The NAND flash memory cell has been scaled down to the 2x [1,2,3] and 2y nm  generations aggressively. As scaling down of a cell size, many serious scaling problems were caused in 2x and 2y nm generation, however they were solved or managed by process, device, and system solutions. For further scaling down beyond 2y nm, we face new scaling limitations such as patterning limitation of ArF immersion spacer patterning technology (SPT), more severe control gate (CG) poly-Si filling problems between floating gates (FGs), and high electric field and charge loss problem between WLs. This paper describes several new advanced processes and operation schemes to overcome these problems, as shown in Table 1. As a result, M1XNAND flash cell is successfully implemented with highly manufacturable integration technologies.

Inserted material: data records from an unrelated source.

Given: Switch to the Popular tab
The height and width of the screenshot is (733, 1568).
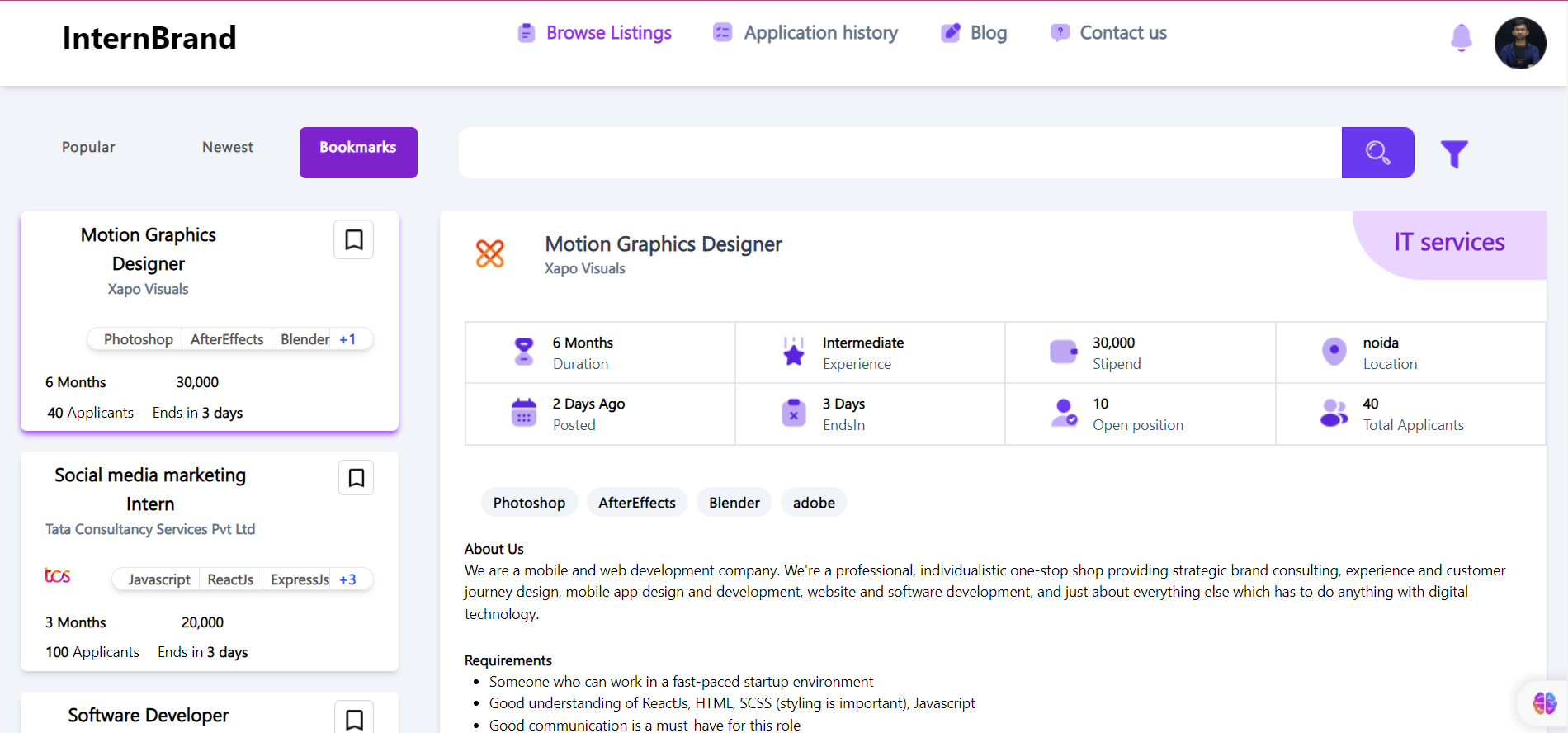Looking at the screenshot, I should (x=88, y=147).
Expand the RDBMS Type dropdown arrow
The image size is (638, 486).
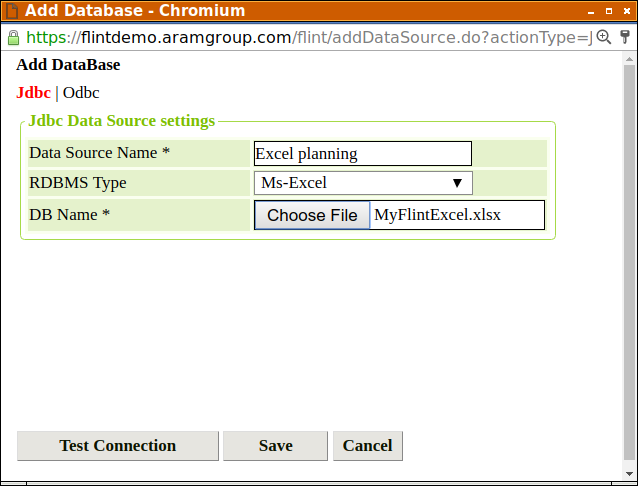[457, 183]
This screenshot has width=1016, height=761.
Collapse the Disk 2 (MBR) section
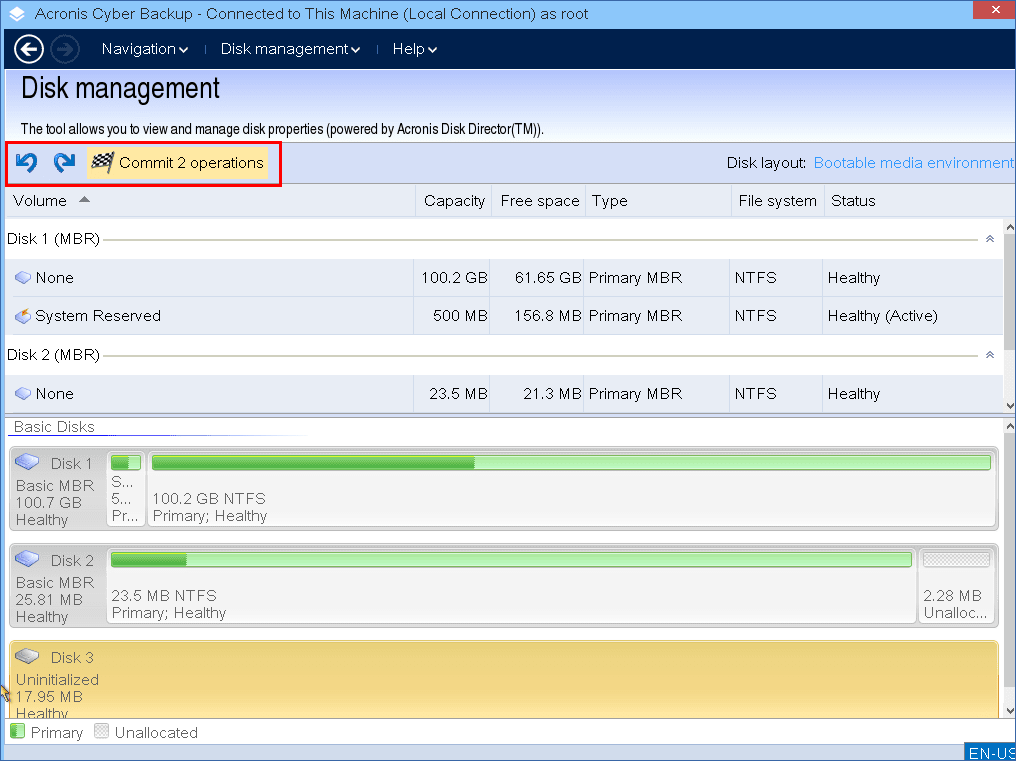tap(989, 355)
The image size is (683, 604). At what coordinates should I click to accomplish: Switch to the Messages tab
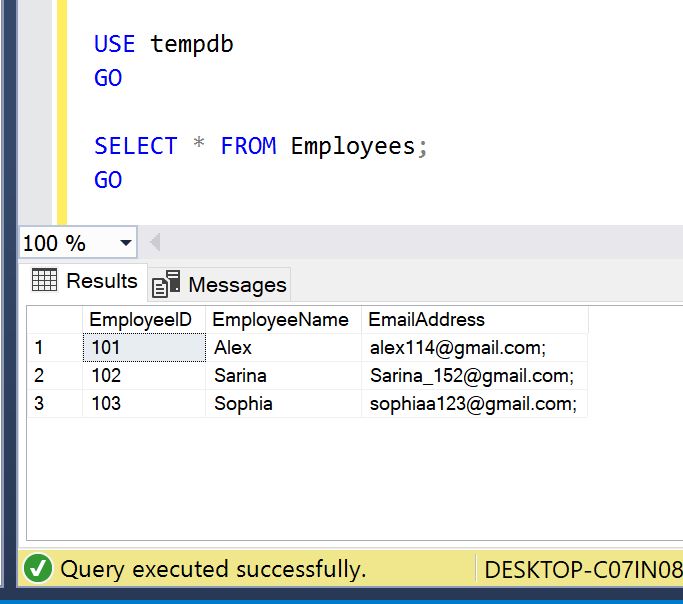220,285
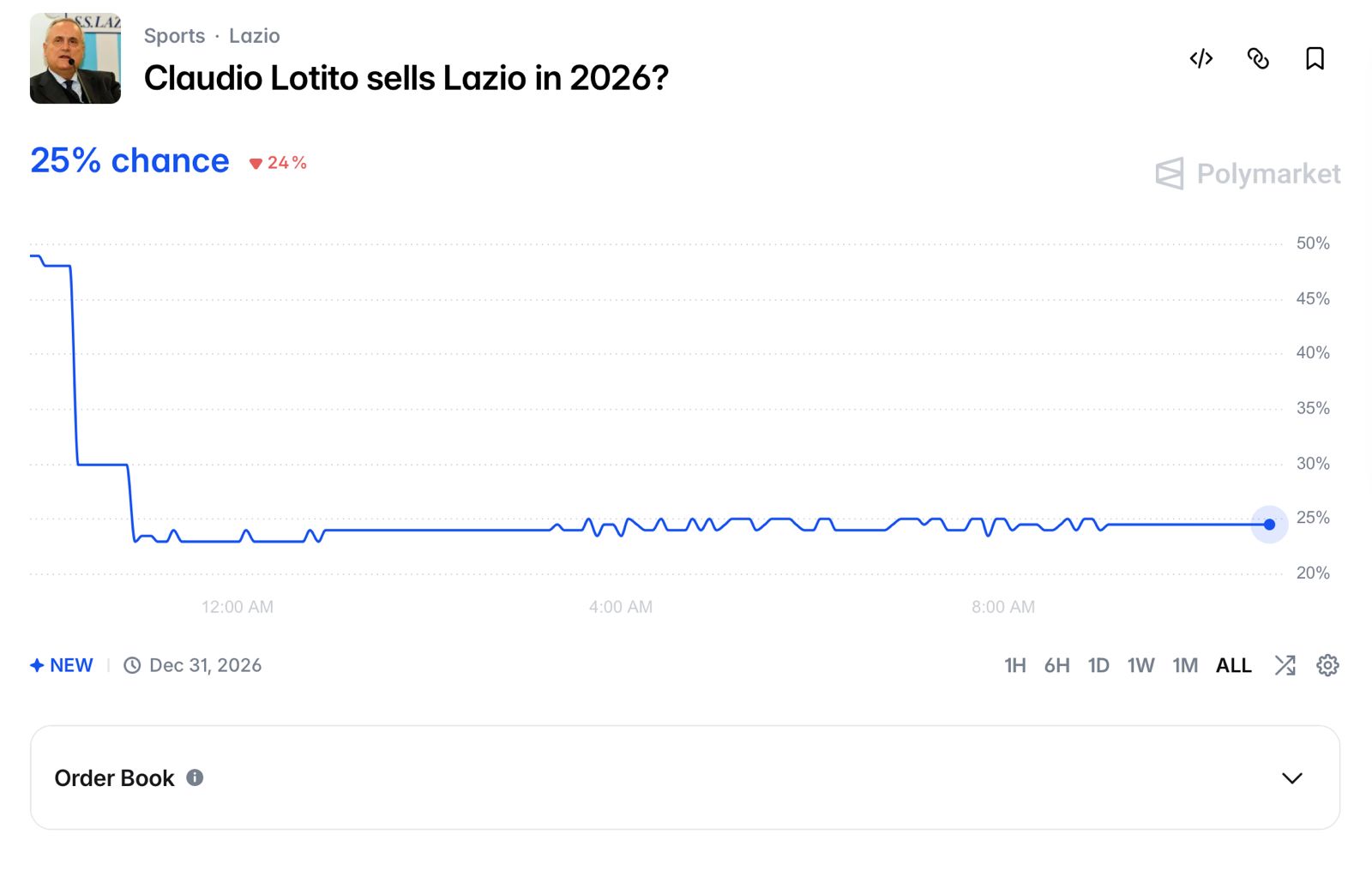Show the 1M chart range
Viewport: 1372px width, 870px height.
click(1185, 665)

Table 1: Major issues and solution of mid-1x cell technology.M1X-NAND cell process
Figure 1 shows the layout of M1X-NAND flash cells. The half pitch of WL is middle-1x nm. The BL contacts are formed staggered arrangement and a string has several dummy WLs. In order to pattern middle-1x nm design rule WLs, QSPT is intensively developed to overcome limitation of ArF immersion SPT.
Figure 1: Layout of Mid-1x-nm NAND (M1X-NAND) string with dummy WLs. The half pitch of WL is mid-1x-nm.

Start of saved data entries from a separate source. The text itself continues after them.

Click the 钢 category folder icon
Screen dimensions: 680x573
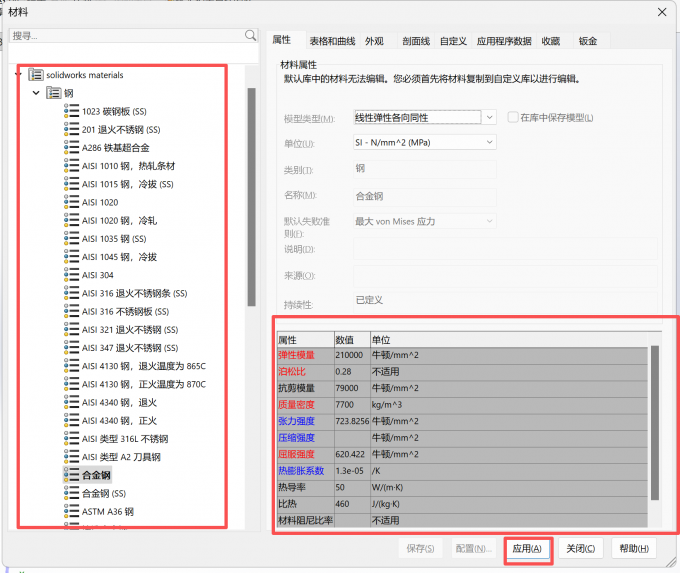click(x=54, y=93)
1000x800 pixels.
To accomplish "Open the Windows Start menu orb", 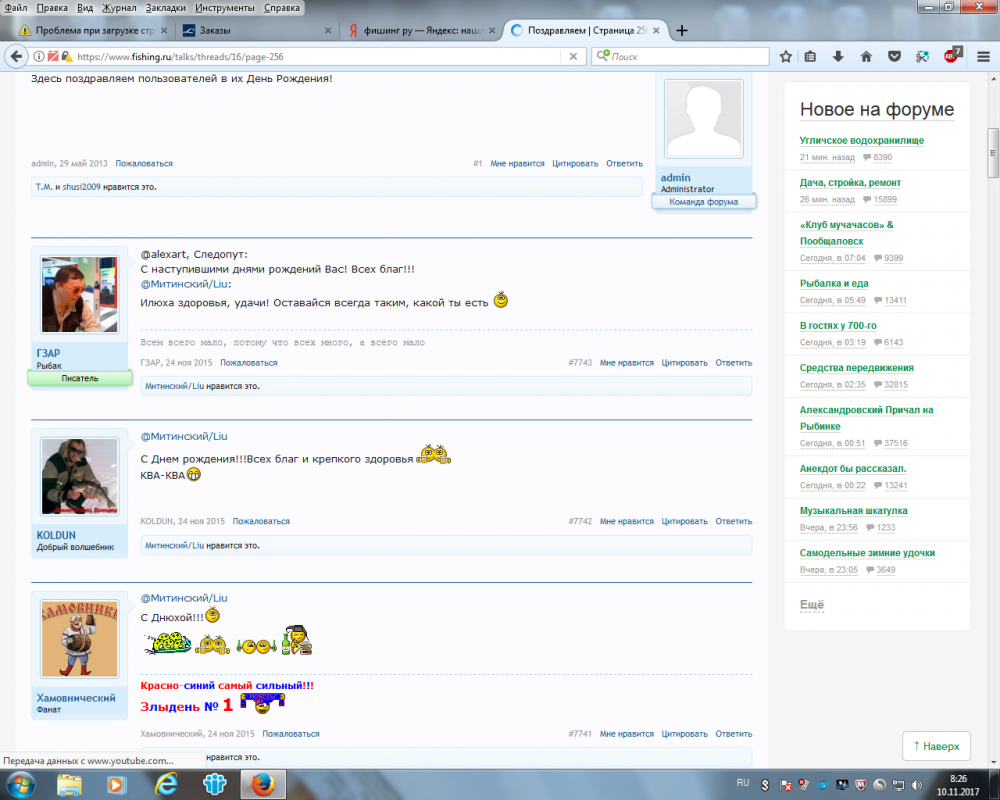I will pyautogui.click(x=20, y=784).
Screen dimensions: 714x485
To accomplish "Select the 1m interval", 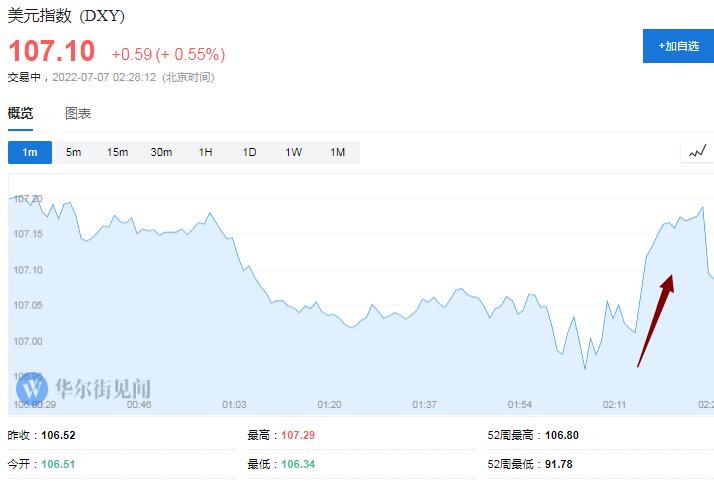I will (29, 152).
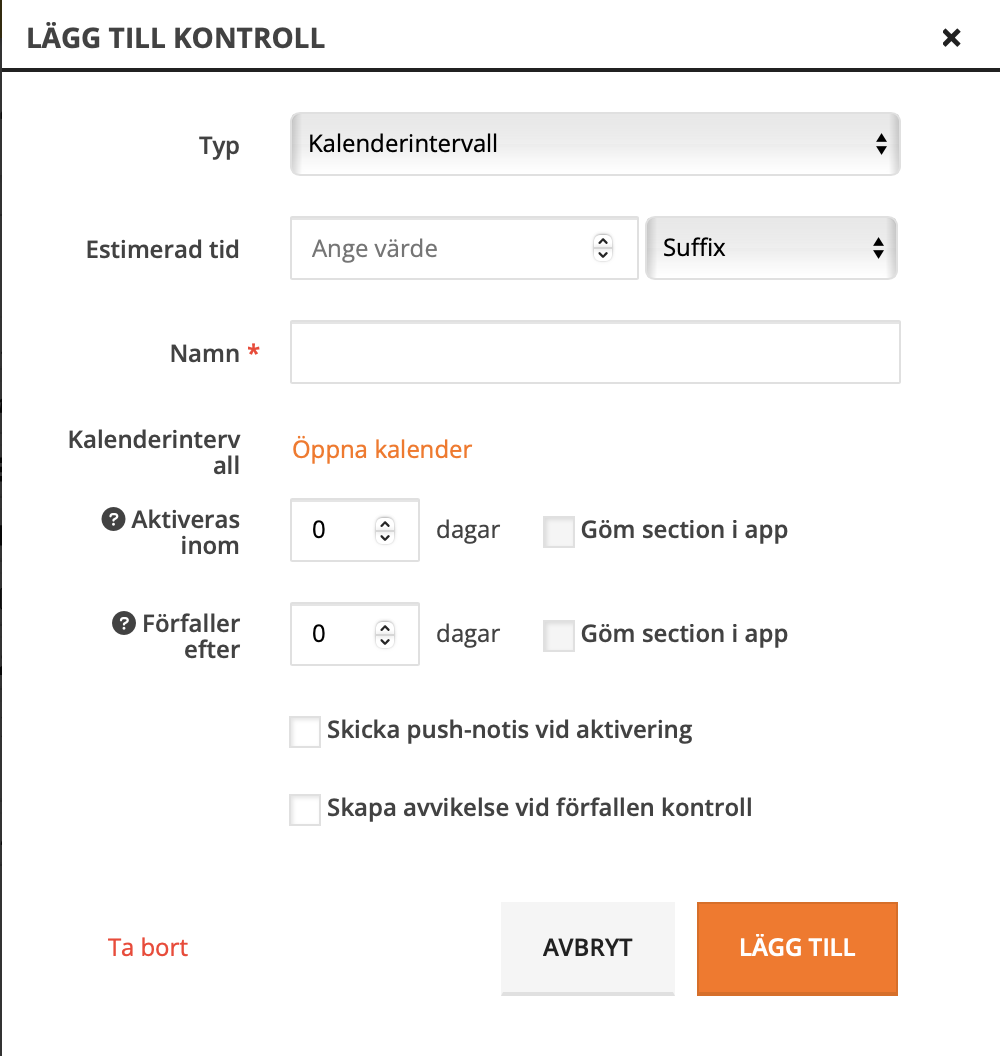Screen dimensions: 1000x1056
Task: Increment the Estimerad tid spinner
Action: [x=603, y=242]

As shown in Figure 2, first patterns are formed by photolithography and the two times combination of previous formed pattern and spacer are formed final patterns.
Figure 2: Schematic diagram of QSPT (Quad Spacer Patterning Technology) key fabrication steps. Two times spacer patterning is used to make mid-1x patterning.

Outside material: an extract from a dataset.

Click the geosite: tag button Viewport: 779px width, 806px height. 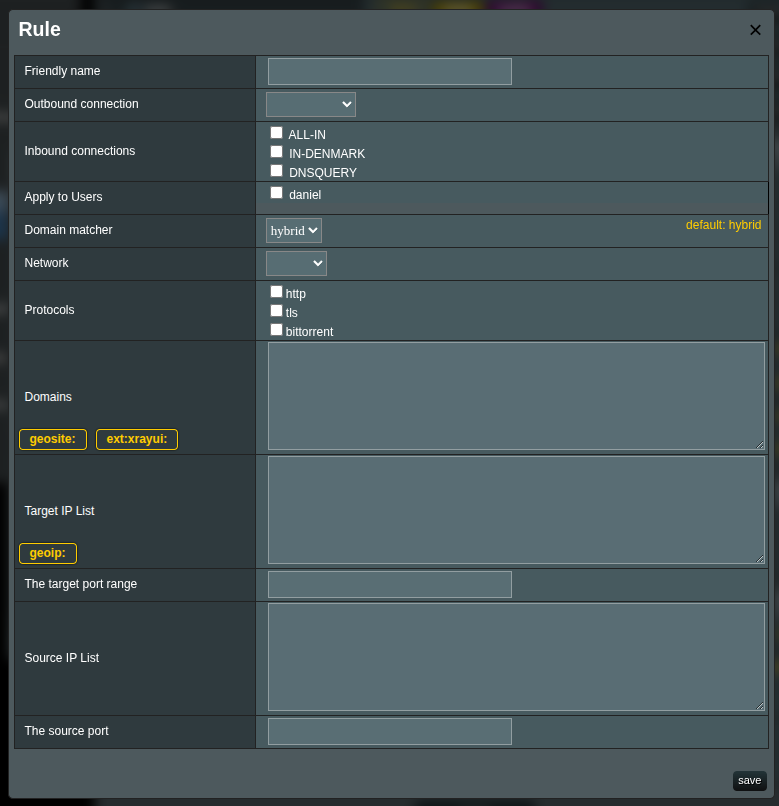click(x=53, y=439)
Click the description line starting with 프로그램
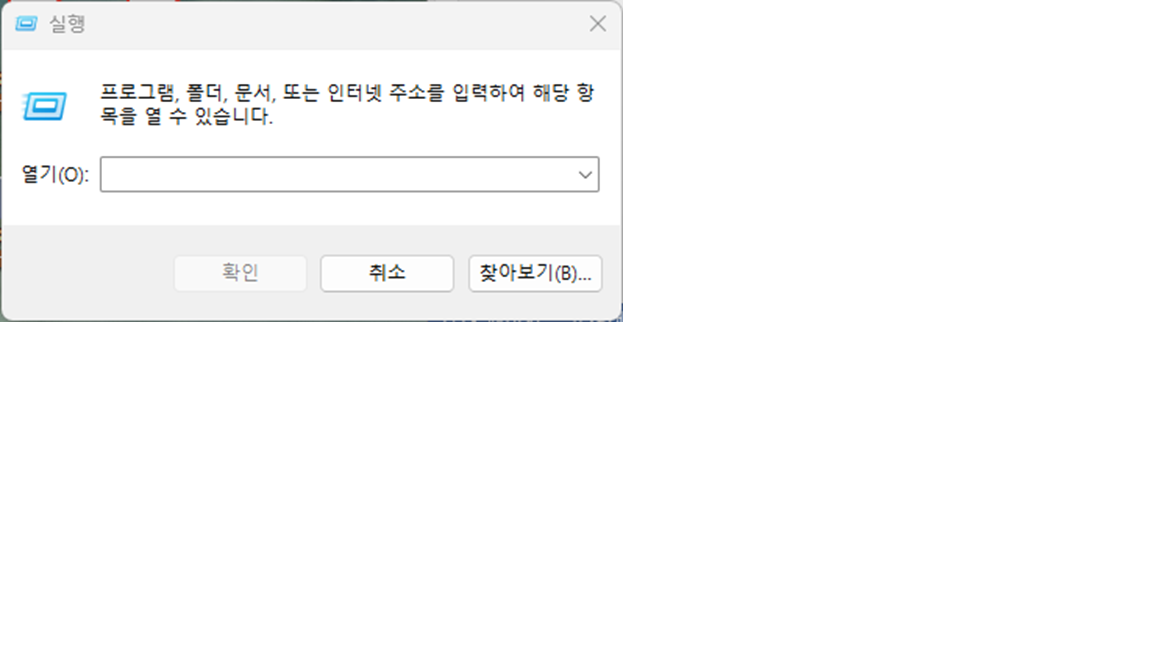Screen dimensions: 1152x648 [347, 93]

The WL critical dimension (CD) of QSPT, which plays a very important role of Vth distribution factor, is precisely controlled less than 1.5% uniformity (see figure 3). QSPT is successfully adopted for mid-1x-nm design rule NAND cell patterning.
Figure 3: Location dependence of WL CD variation of QSPT gate patterned NAND string. WL CD is precisely controlled under 1.5% uniformity.
Figure 4 shows cross-sectional TEM micrographs of M1X-NAND cell, (a) along WL-direction, and (b) along BL-direction.
Figure 4: Cross-section TEM view of the cell, (a) along WL direction, (b) along BL direction. The CGs are well patterned with middle-1x nm half pitch.
The floating gate slimming process can achieve the void-free filling of CG poly-Si and wider active area CD, which can obtain large cell current. An electrical depletion in CG poly-Si is greatly suppressed by this void-free process. As a result, BL interference is successfully improved 20% compared with conventional process (see figure 5). The CG CoSi height was selected reasonably to achieve optimized gate shape and decrease WL RC delay for improvement program performance.
Figure 5: The simulated results of BL interference with FG slimming scheme. BL interference can be improved to 20%.